Top of THE DATA

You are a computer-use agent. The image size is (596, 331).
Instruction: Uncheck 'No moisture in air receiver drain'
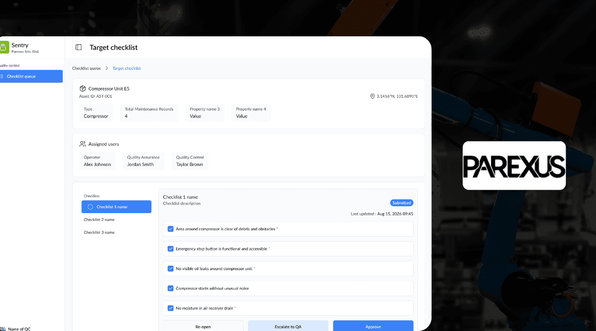tap(171, 308)
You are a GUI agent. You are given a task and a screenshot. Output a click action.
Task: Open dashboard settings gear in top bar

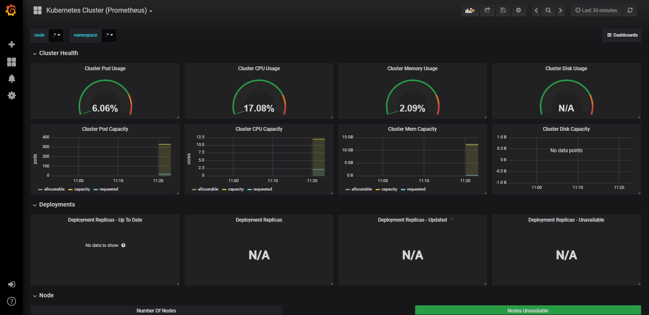(518, 11)
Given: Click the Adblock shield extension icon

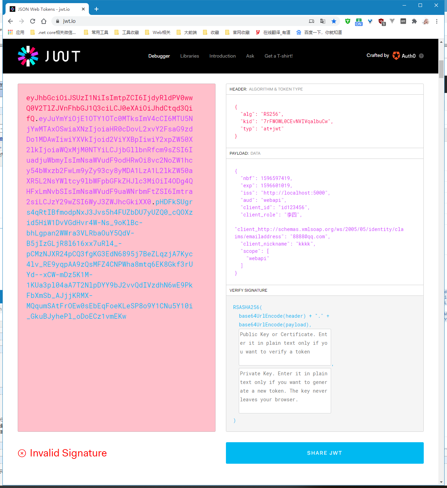Looking at the screenshot, I should (x=347, y=21).
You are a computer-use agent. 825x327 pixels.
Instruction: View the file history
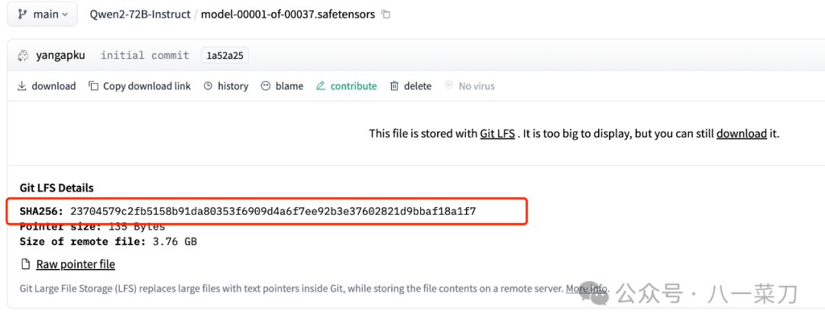coord(226,86)
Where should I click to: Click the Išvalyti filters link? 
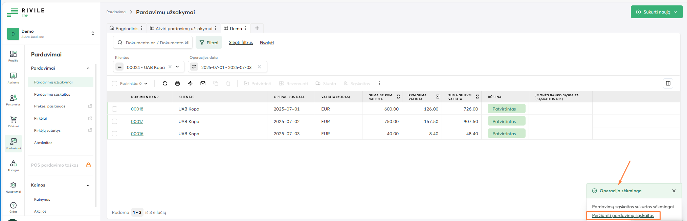click(267, 43)
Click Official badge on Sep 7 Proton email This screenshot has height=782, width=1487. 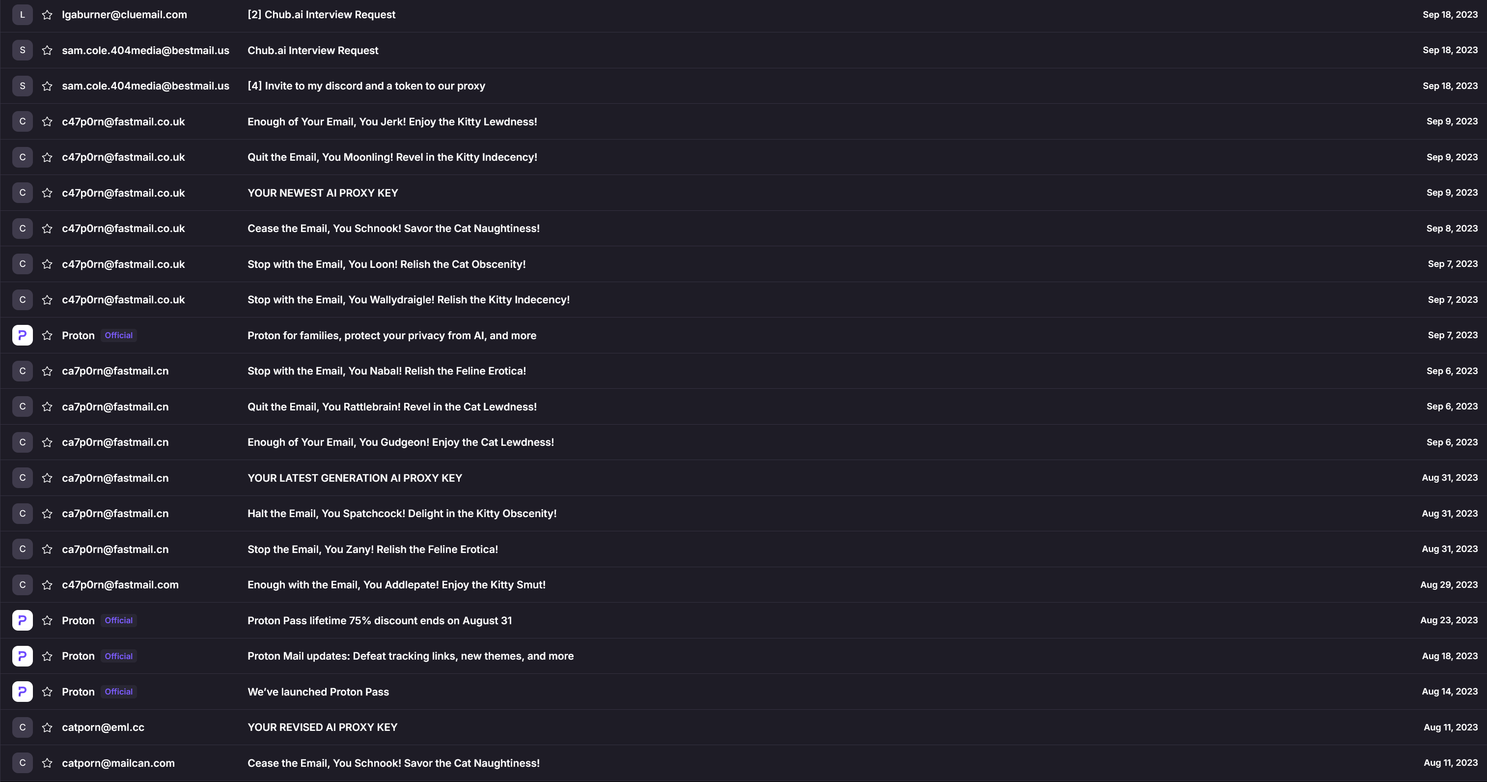pyautogui.click(x=118, y=336)
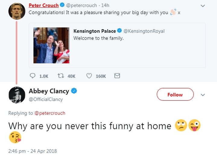Open the Abbey Clancy display name

click(x=49, y=91)
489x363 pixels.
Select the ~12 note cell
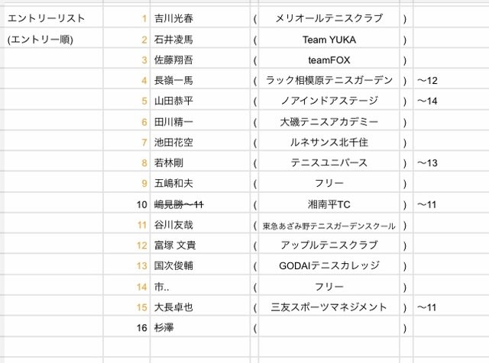[451, 80]
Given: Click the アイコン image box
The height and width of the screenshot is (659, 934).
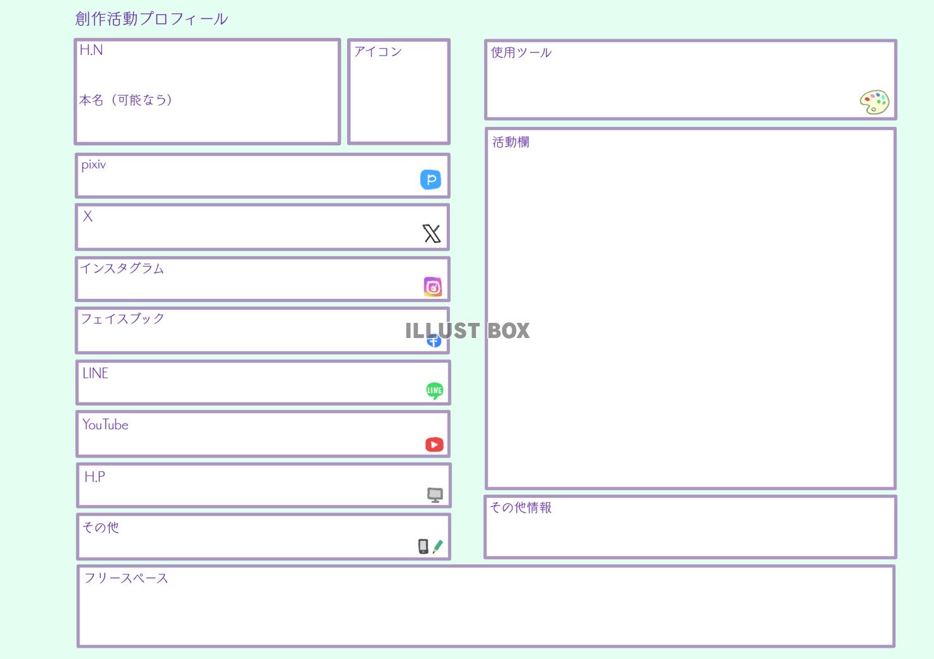Looking at the screenshot, I should click(399, 95).
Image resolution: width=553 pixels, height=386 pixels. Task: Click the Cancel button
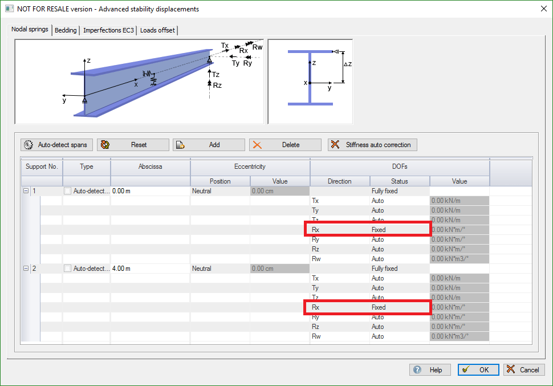[x=524, y=369]
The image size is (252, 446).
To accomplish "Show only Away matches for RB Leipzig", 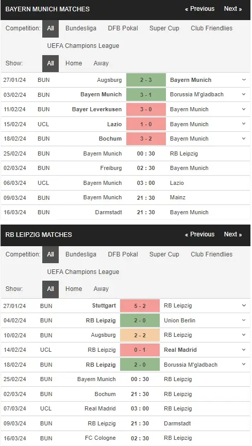I will click(101, 289).
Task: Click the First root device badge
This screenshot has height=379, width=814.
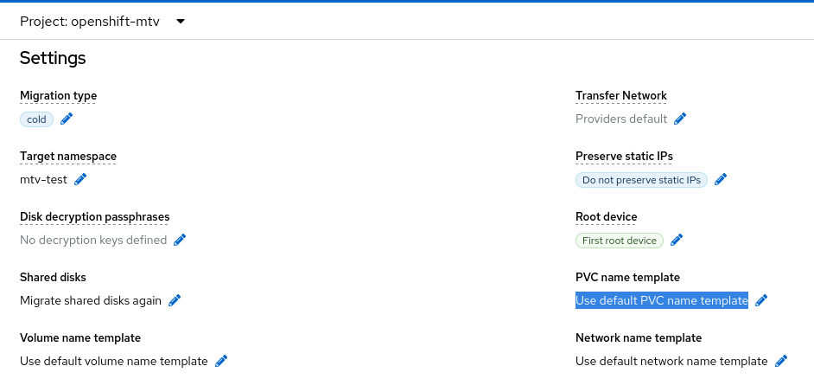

Bottom of THE DATA

[WORK INSTRUCTIONS]
The lines you need are those containing "agent"; find them in the records and copy them.

[FINISHED TASK]
You are a computer-use agent. The image size is (596, 331).
You are a GUI agent. You are given a task and a screenshot. Output a click action.
You are a computer-use agent. 825x327 pixels.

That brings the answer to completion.